The Masai drip with pride from their shaved heads to their ear jewelry, their shukas to their anklets and tire shoes. The tribe’s homeland spans much of southern Kenya and northern Tanzania. The Masai live in “bomas” which are circles of small stick and mud huts with a corral in the middle for livestock at night. Each boma holds the family of one man, with his many wives each in a different house. They are known for eating only meat, milk and blood and will often walk over 25 miles a day with no water. They also have intensive coming-of-age traditions involving ceremonies, exile, circumcision and age classes. I am not even going to pretend to understand them.

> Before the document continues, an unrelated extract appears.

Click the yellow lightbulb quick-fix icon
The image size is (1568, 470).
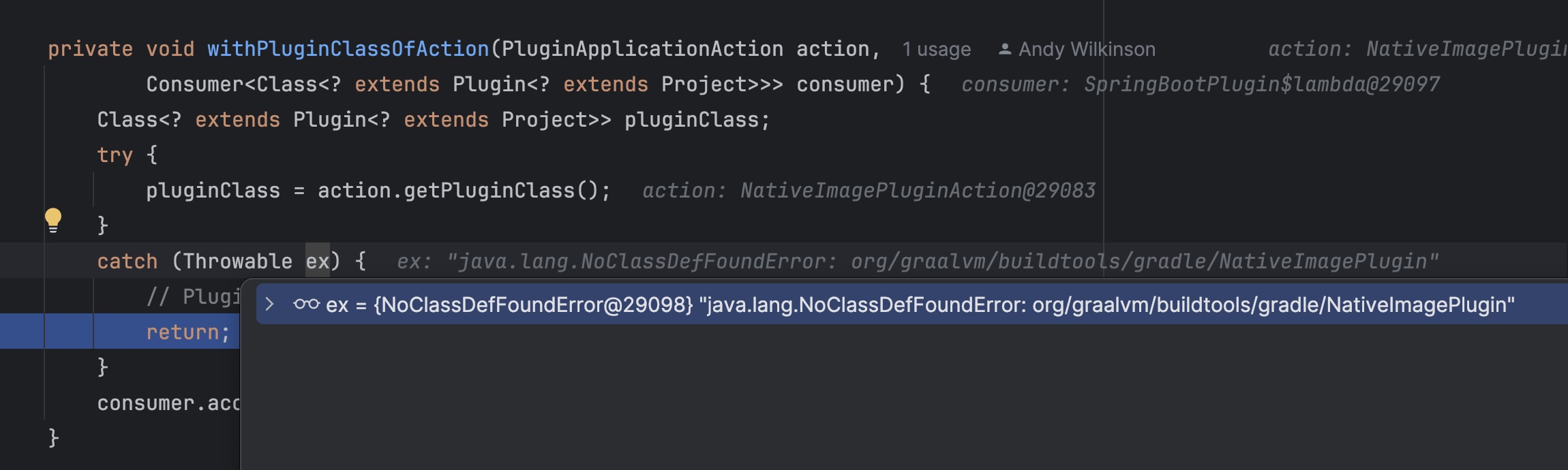(x=53, y=219)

While many have been educated in English and Swahili they have resisted abandoning their traditions and dress and still practice pastoralism throughout their homeland. It is not unusual to see fully dressed Masai chatting with businessman in town. In addition, they have capitalized on the international attention they receive by setting up cultural bomas (or homes) to share their life style with tourists for money. The history of the tribe is less beautiful then their clothing. In the late 1800s many Tanzanian Masai were forcibly removed from a section of their original homeland, the Serengeti, by colonial governments. They were resettled in the Ngorongoro Conservation Area as an experiment of combining human settlement and conservation and they maintain rights to live and graze there. The history of the NCA is also riddled with horror, but today the Tanzanian Masai now call it home.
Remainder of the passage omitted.